▸ **What you should do**: Report each line in the listing below that contains the word "Click", copying every such line in full. Matching is case-sensitive.

▸ **The data**:
-*-*-
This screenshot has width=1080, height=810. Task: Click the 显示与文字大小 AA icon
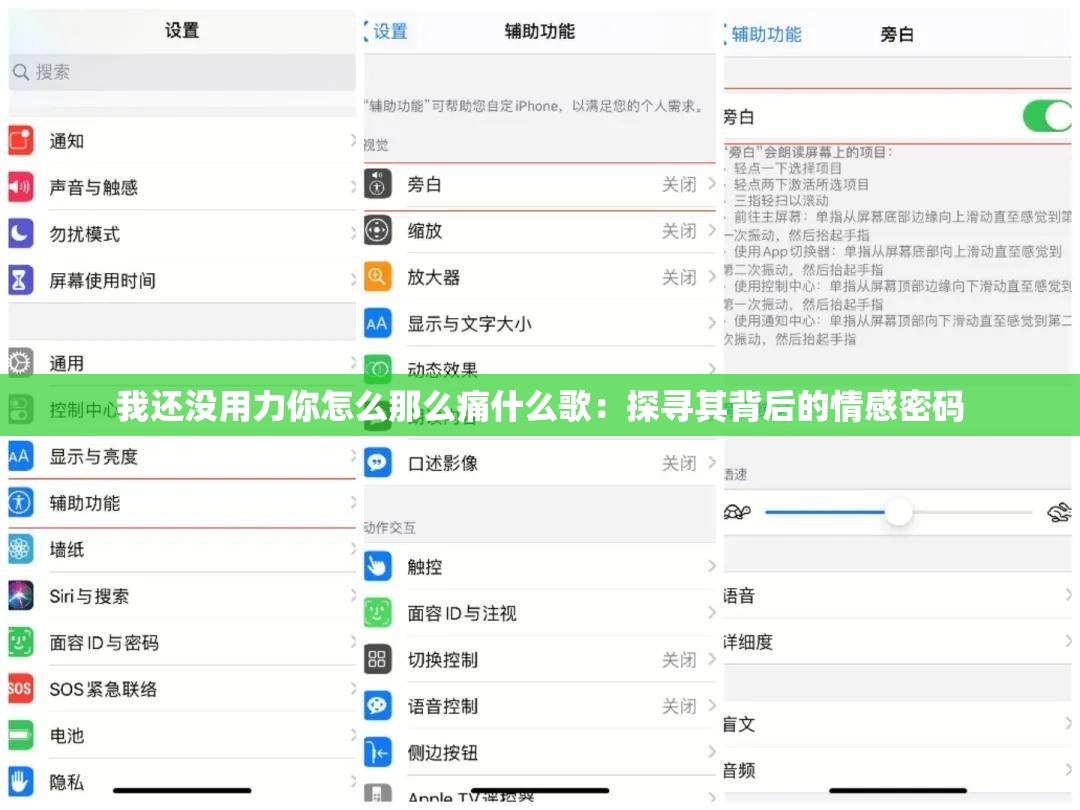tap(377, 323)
-*-*-
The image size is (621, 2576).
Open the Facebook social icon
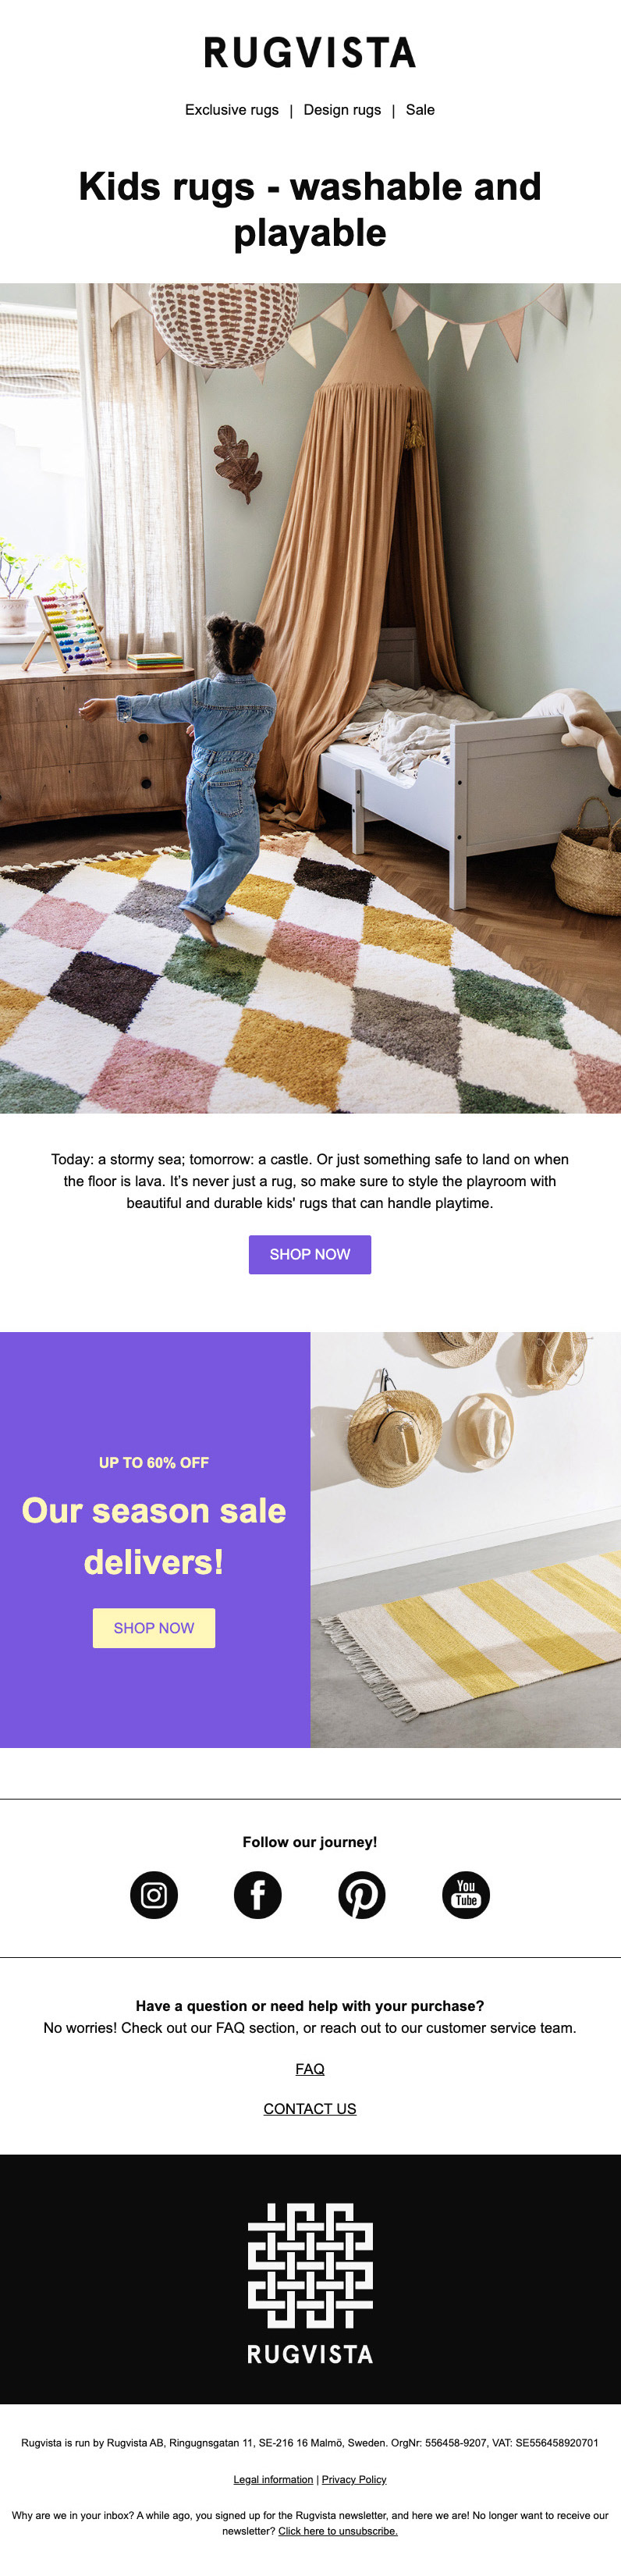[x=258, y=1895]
-*-*-
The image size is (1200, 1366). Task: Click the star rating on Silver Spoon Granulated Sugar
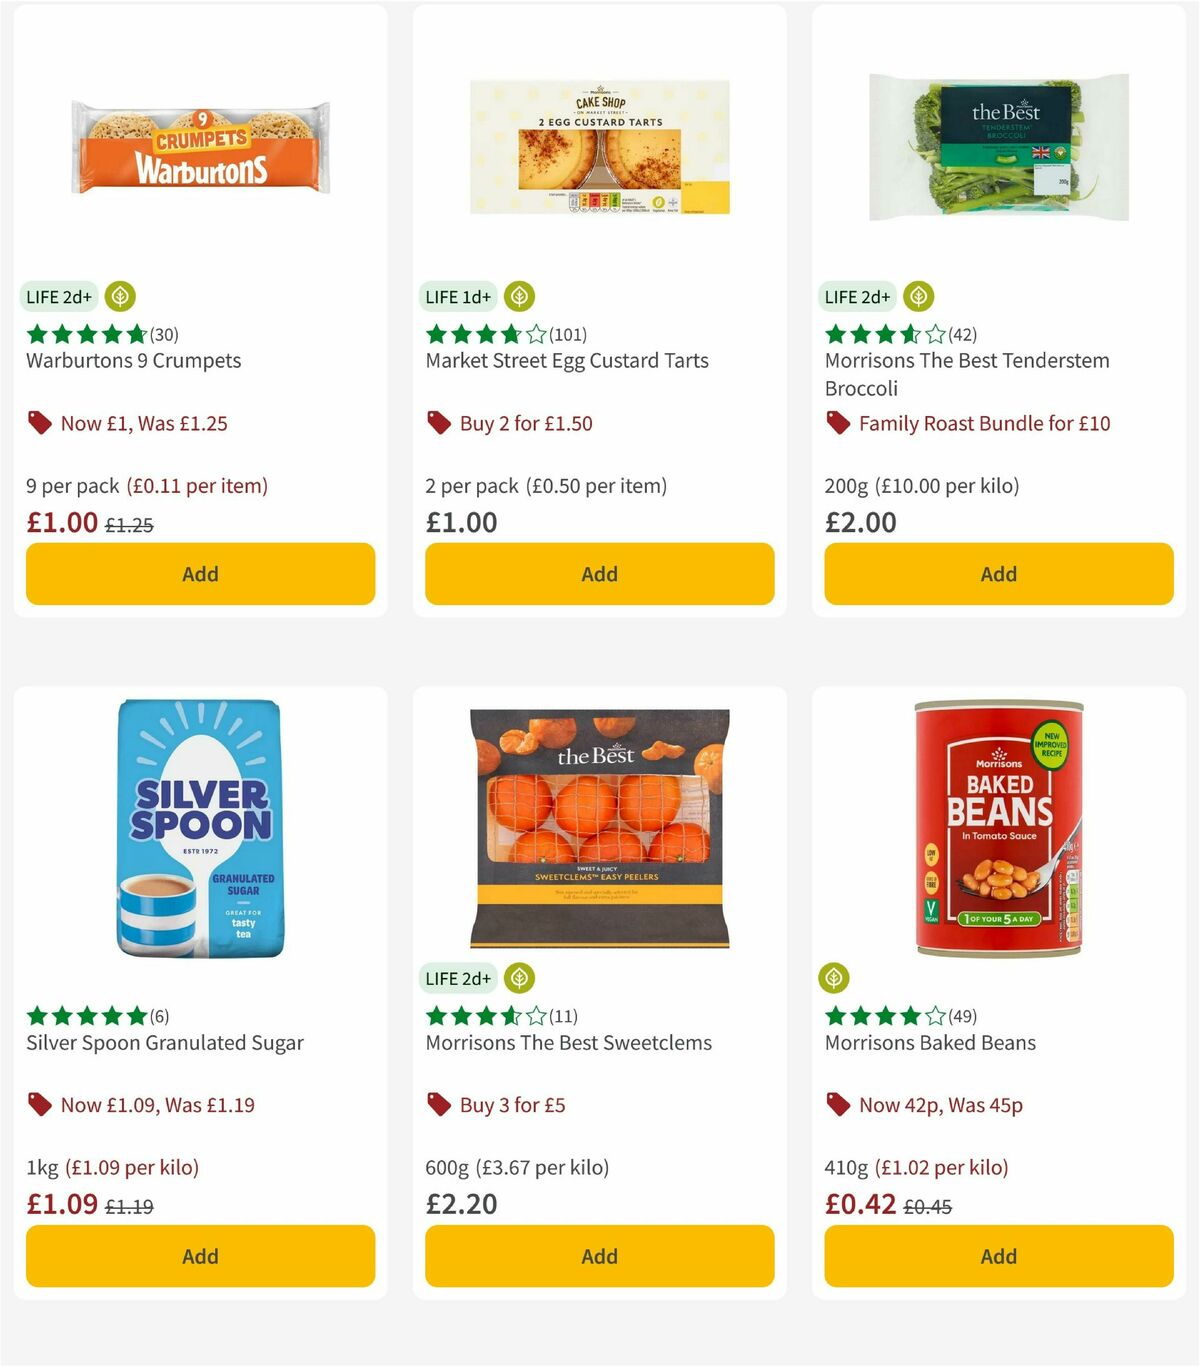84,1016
-*-*-
▸ **Expected output**:
This screenshot has width=1080, height=810. Task: Click the 显示与文字大小 AA icon
The image size is (1200, 1366). Task: Click the star rating on Silver Spoon Granulated Sugar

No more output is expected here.